Não era necessariamente aqui que esperávamos encontrar João Canijo, depois das explorações impiedosas do Portugal contemporâneo que foram "Noite Escura" ou "Mal Nascida" - aqui, entenda-se, num filme que está do lado do documentário, mais até do ensaio, do que da ficção.

Mas ainda bem que o encontramos aqui, porque "Fantasia Lusitana", abertura oficial inteiramente merecida do IndieLisboa, faz corpo com o olhar sobre Portugal dos seus filmes anteriores, mostrando como o Portugal de hoje decorre do Portugal de ontem - ou como o Portugal de ontem continua no Portugal de hoje.

"Tudo pela nação" são as primeiras palavras que se ouvem.
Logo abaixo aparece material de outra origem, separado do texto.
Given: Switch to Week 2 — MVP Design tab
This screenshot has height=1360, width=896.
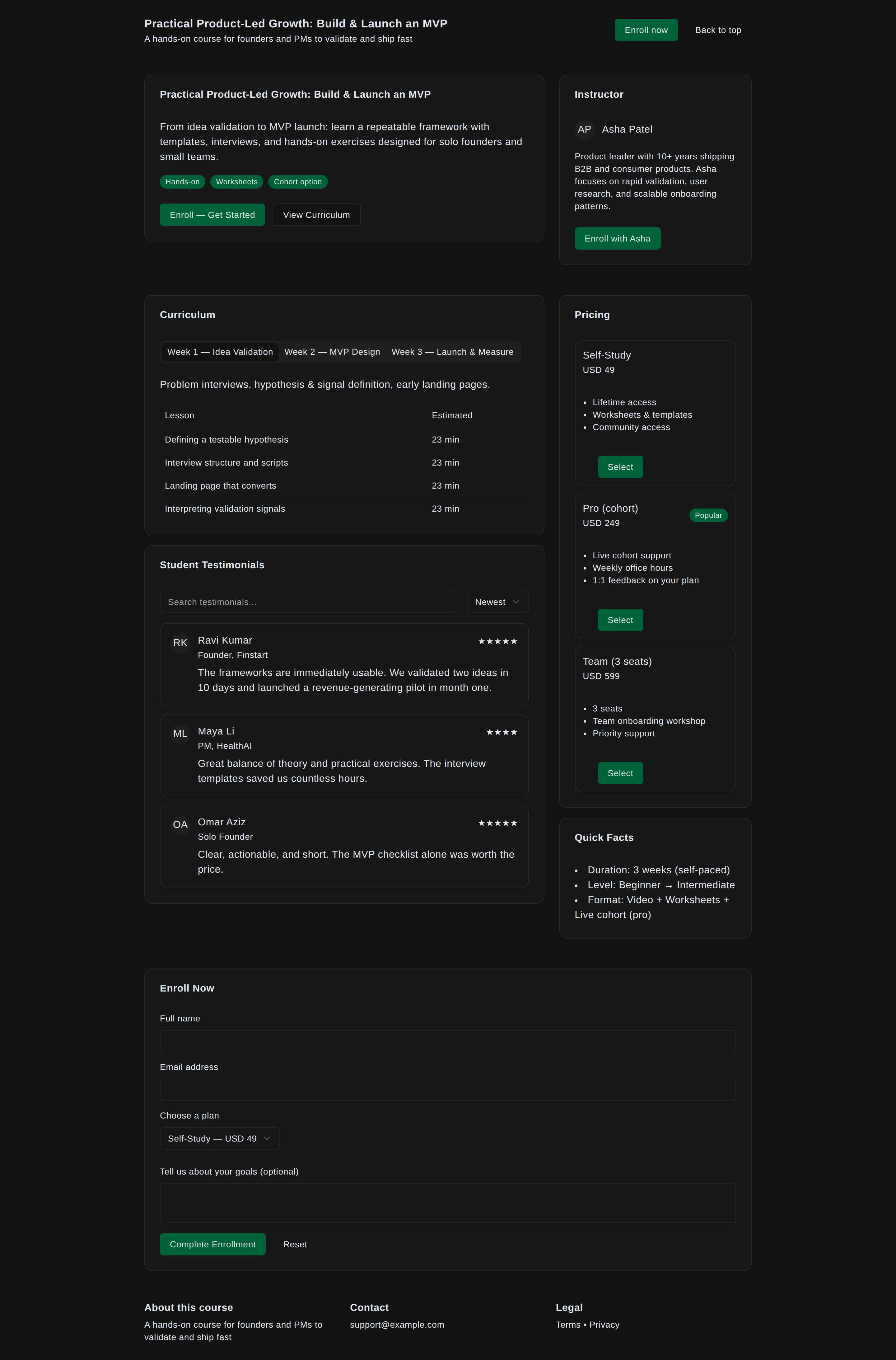Looking at the screenshot, I should click(x=332, y=352).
São palavras que ilustram imagens de moços lusitanos que erguem bandeiras de sinais, que vêm de um jornal de actualidades cinematográficas de 1940, revelando desde logo o alucinante trabalho de pesquisa de imagens que lhe serve de base.
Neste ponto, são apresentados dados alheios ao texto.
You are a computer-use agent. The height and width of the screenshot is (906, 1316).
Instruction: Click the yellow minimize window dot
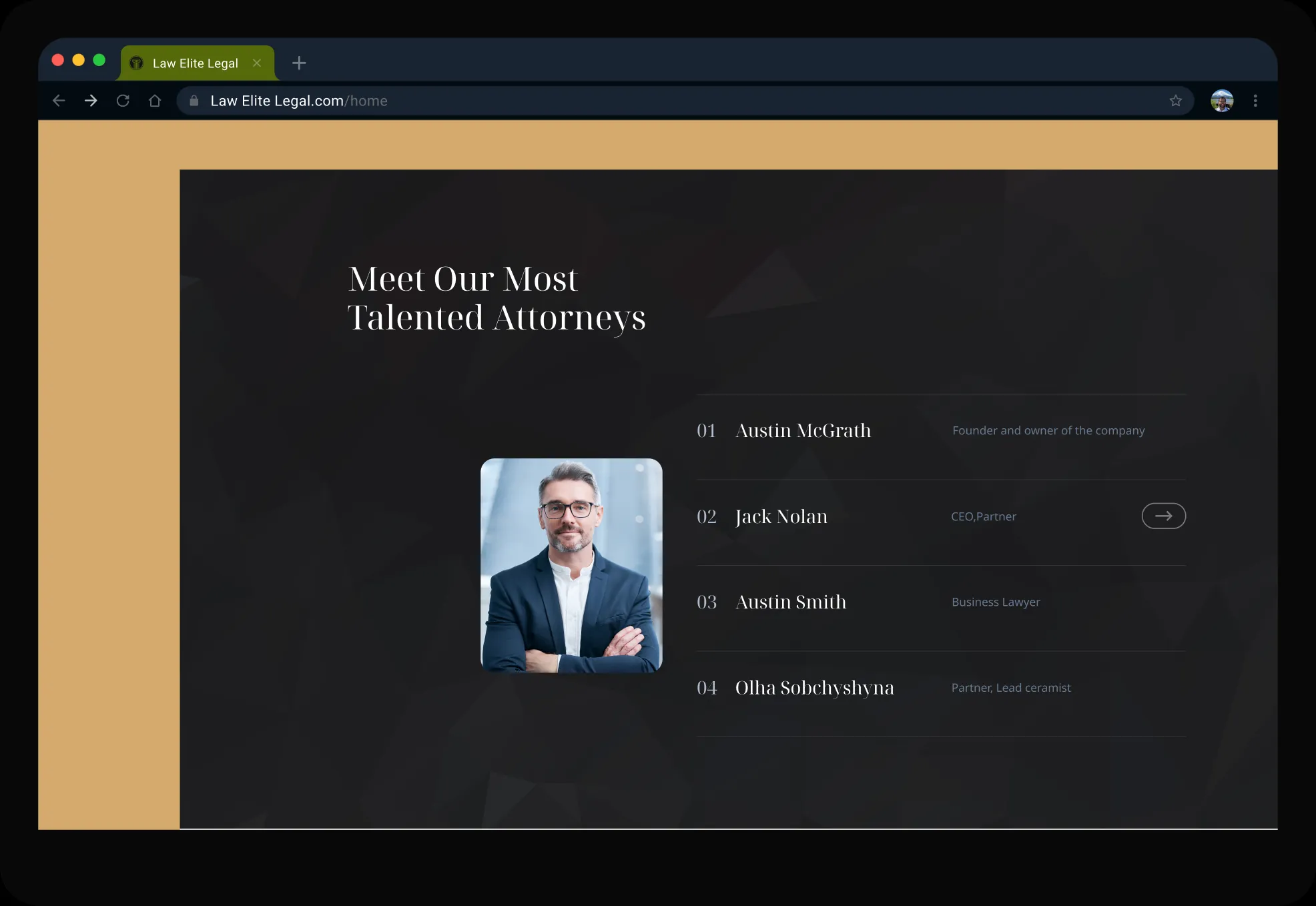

Canijo e o seu montador João Braz organizam com um virtuosismo avassalador, ao longo de 67 minutos, as imagens pesquisadas (que terminam, já a cores, com a inauguração do Cristo-Rei em 1959). Usam a Exposição do Mundo Português de 1940 como ponto central, e justapõem-lhe textos de três viajantes célebres que passaram por Lisboa durante a II Guerra Mundial - Alfred Döblin (o autor de "Berlin Alexanderplatz", na voz de Rüdiger Vogler; Erika Mann, filha de Thomas Mann, na voz de Hanna Schygulla; e Antoine de Saint-Exupéry, o autor do "Principezinho", na voz de Christian Patey).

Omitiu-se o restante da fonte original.